THE DATA section start

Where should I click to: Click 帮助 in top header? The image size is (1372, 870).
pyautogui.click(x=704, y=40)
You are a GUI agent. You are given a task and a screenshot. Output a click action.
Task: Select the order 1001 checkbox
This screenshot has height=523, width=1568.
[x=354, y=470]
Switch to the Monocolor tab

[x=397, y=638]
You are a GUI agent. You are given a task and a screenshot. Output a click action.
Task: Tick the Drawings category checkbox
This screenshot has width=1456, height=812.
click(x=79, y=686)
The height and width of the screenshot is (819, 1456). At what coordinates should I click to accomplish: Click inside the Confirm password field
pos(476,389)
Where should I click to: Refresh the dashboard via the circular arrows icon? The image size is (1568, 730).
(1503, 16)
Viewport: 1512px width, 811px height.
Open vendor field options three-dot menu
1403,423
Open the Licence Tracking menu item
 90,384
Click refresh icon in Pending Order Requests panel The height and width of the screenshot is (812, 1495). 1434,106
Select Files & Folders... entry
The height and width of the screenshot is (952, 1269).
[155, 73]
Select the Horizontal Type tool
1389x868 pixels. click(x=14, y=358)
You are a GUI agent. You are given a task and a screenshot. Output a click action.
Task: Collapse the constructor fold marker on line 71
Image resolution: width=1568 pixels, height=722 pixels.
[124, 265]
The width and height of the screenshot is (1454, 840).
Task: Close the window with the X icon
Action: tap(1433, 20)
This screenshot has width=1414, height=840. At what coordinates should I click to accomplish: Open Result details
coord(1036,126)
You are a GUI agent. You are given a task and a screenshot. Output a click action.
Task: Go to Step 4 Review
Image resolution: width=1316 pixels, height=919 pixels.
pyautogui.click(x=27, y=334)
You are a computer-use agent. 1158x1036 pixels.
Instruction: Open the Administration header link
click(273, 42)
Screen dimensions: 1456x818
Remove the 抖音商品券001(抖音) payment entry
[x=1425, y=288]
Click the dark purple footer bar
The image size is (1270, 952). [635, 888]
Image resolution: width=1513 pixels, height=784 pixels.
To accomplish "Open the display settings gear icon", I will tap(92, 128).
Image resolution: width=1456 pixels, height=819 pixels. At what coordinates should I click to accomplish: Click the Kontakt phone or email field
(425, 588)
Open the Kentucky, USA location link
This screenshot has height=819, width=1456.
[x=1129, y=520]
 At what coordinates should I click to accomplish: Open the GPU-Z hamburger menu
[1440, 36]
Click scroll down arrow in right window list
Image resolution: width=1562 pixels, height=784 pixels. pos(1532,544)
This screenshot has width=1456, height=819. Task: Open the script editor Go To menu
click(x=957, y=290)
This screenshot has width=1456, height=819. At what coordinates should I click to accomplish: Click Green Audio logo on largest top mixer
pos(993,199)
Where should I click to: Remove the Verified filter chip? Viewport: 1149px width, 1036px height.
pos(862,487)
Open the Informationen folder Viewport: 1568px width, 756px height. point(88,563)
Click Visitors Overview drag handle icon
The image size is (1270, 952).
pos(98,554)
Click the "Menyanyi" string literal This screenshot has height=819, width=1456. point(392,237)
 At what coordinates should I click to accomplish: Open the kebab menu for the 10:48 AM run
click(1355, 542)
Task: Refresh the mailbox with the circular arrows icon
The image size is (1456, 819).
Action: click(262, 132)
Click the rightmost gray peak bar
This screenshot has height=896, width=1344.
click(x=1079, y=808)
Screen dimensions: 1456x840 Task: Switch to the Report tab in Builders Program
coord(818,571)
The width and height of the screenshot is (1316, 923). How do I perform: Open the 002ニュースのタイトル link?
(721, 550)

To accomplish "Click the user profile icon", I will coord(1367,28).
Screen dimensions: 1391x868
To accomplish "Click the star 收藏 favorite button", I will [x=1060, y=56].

THE DATA section end

→ TASK ITEM: Among the records, find every line holding the word "checkbox" and copy it.

→ EXERCISE OUTPUT:
Task: Select the order 1001 checkbox
Task: Tick the Drawings category checkbox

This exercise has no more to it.